BEGIN Given entries
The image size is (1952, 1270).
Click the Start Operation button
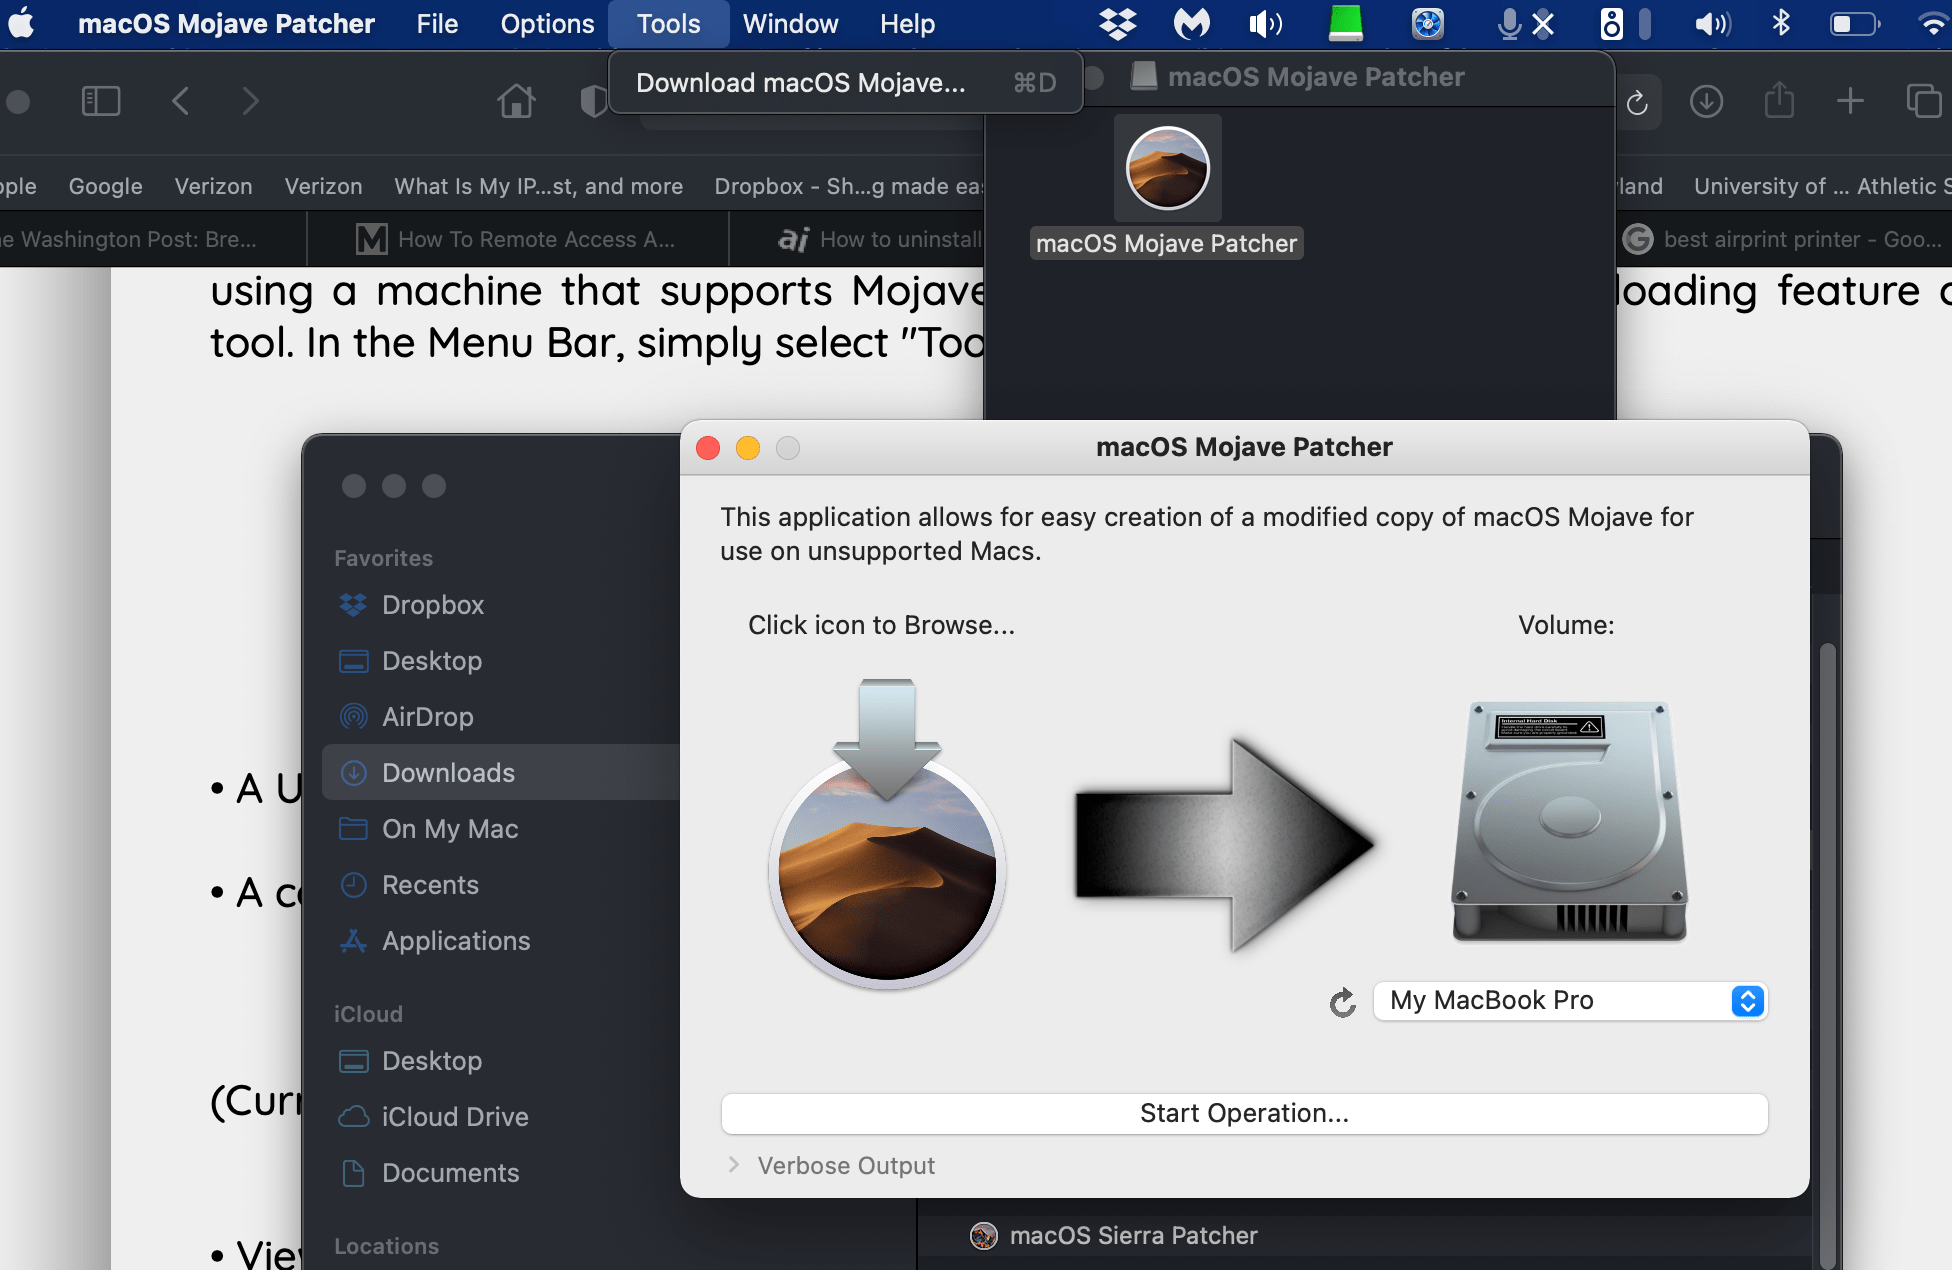tap(1244, 1113)
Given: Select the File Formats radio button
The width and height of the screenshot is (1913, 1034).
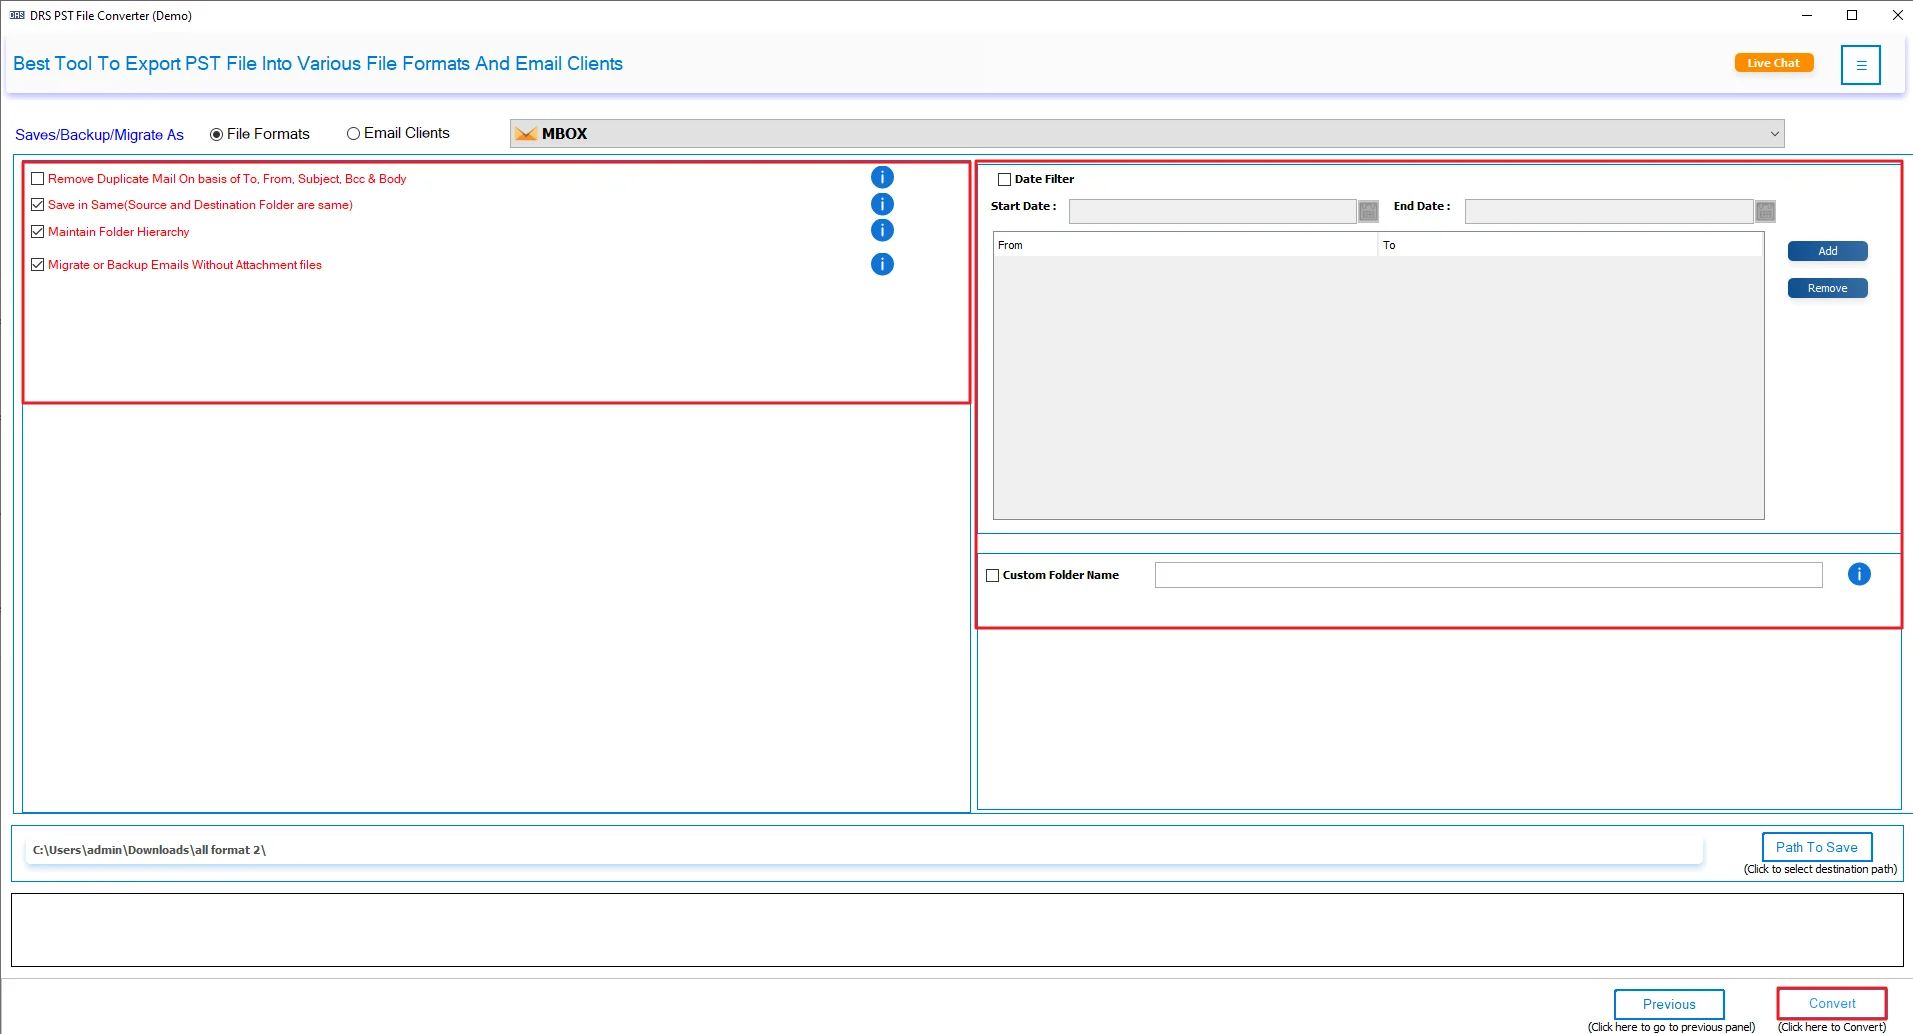Looking at the screenshot, I should click(x=215, y=132).
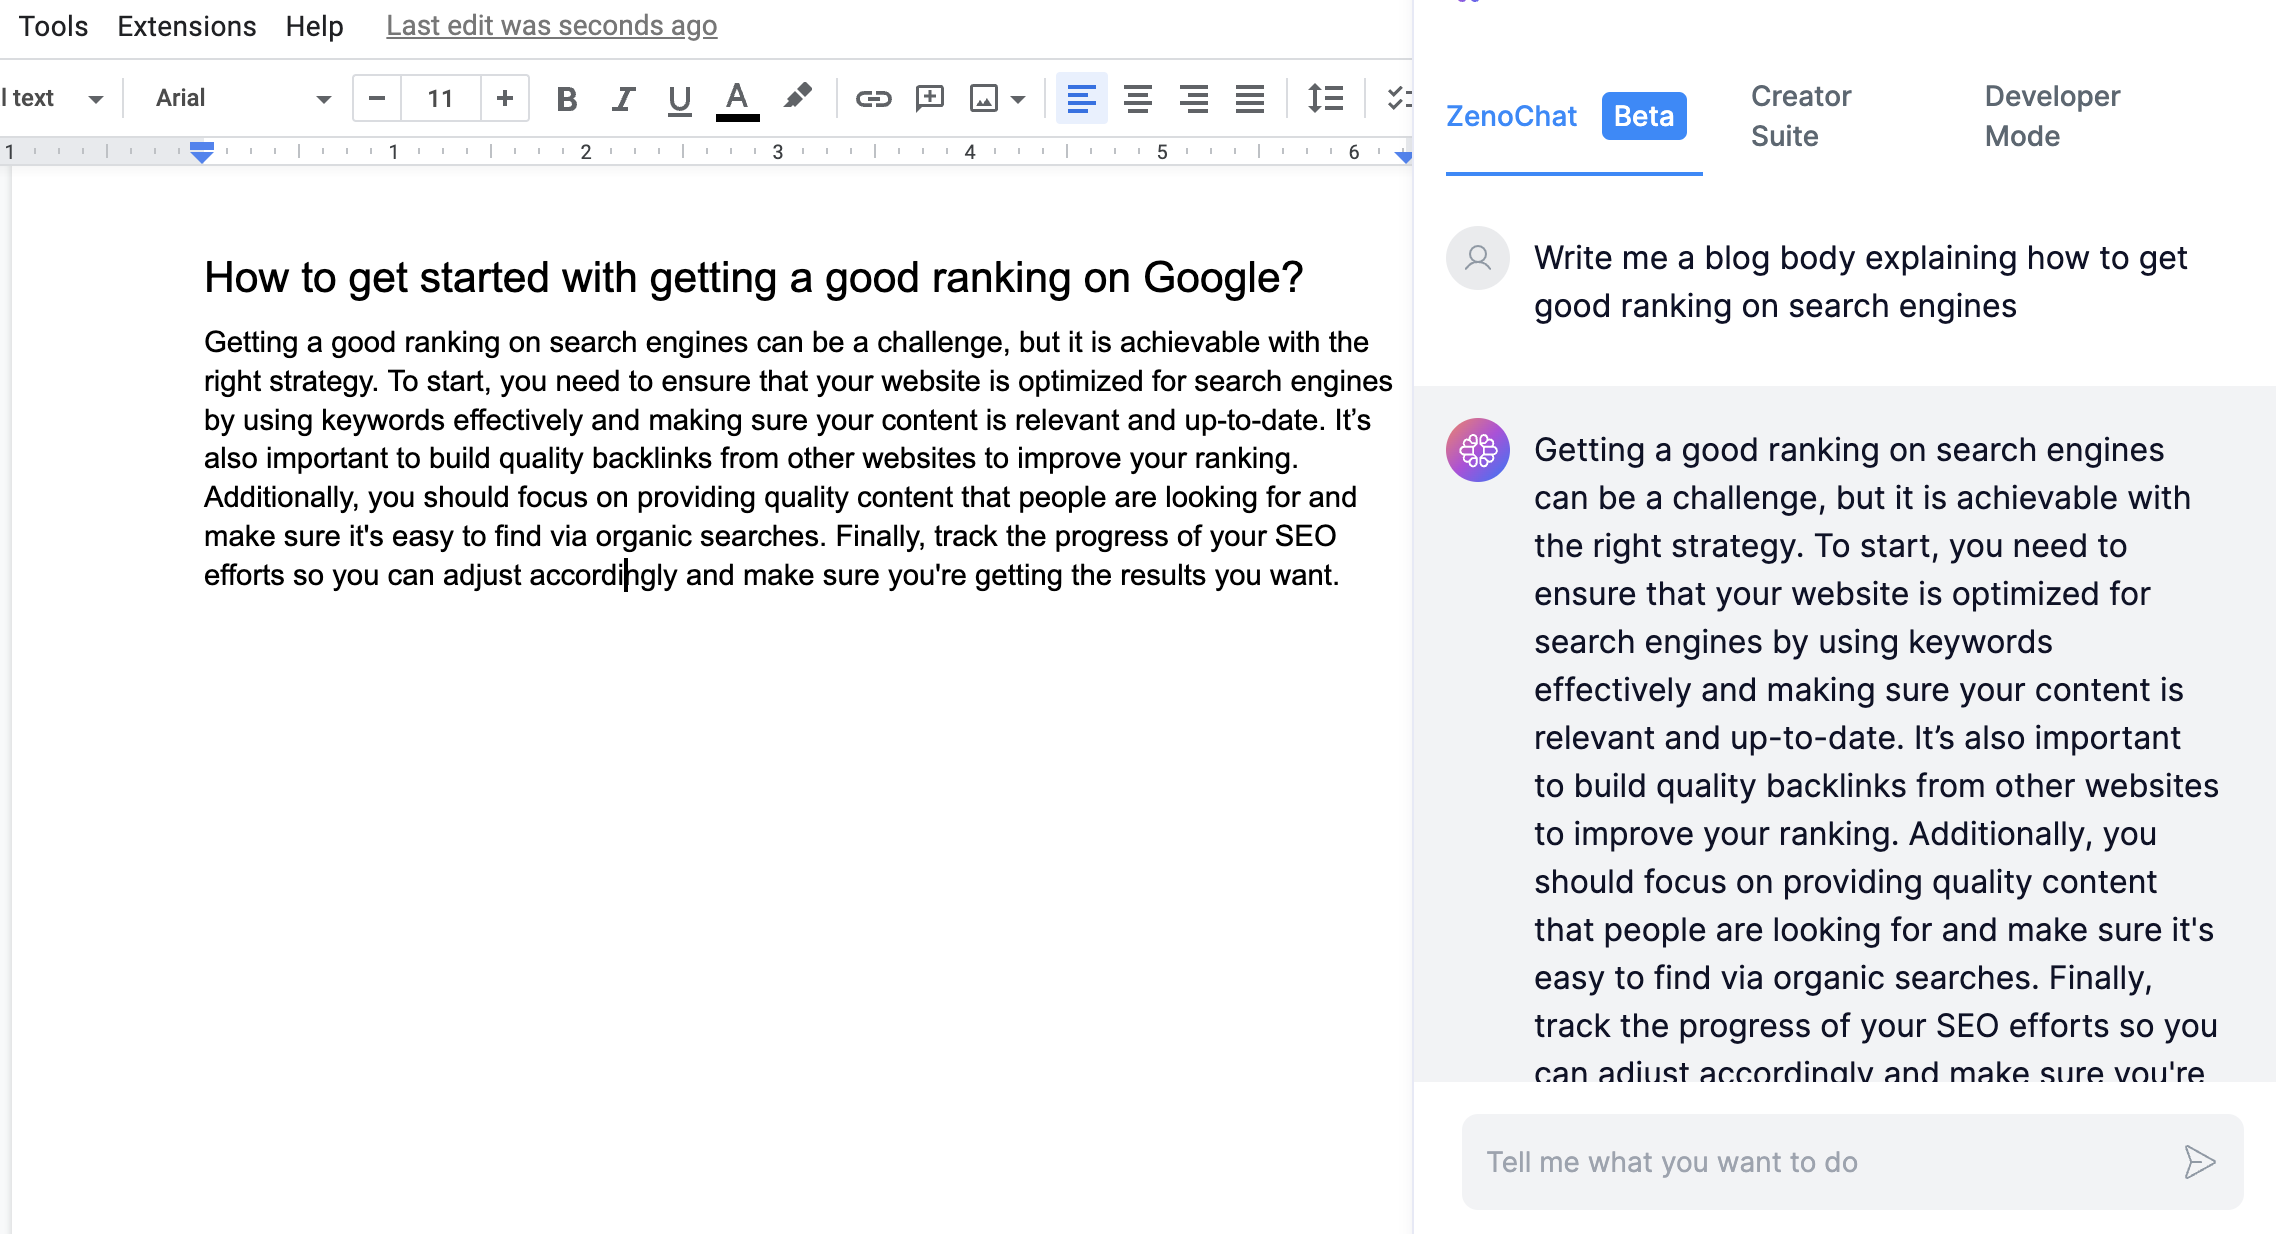Apply underline formatting
2276x1234 pixels.
[679, 98]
END Given entries
- Task to carry out -
The records above should be reproduced exactly, with no pictures included.

- Problem solution -
The image size is (1952, 1270).
Click the Start Operation button
tap(1244, 1113)
Given: Select the File Formats radio button
The width and height of the screenshot is (1913, 1034).
Looking at the screenshot, I should click(x=215, y=132).
Apply underline formatting
2276x1234 pixels.
[679, 98]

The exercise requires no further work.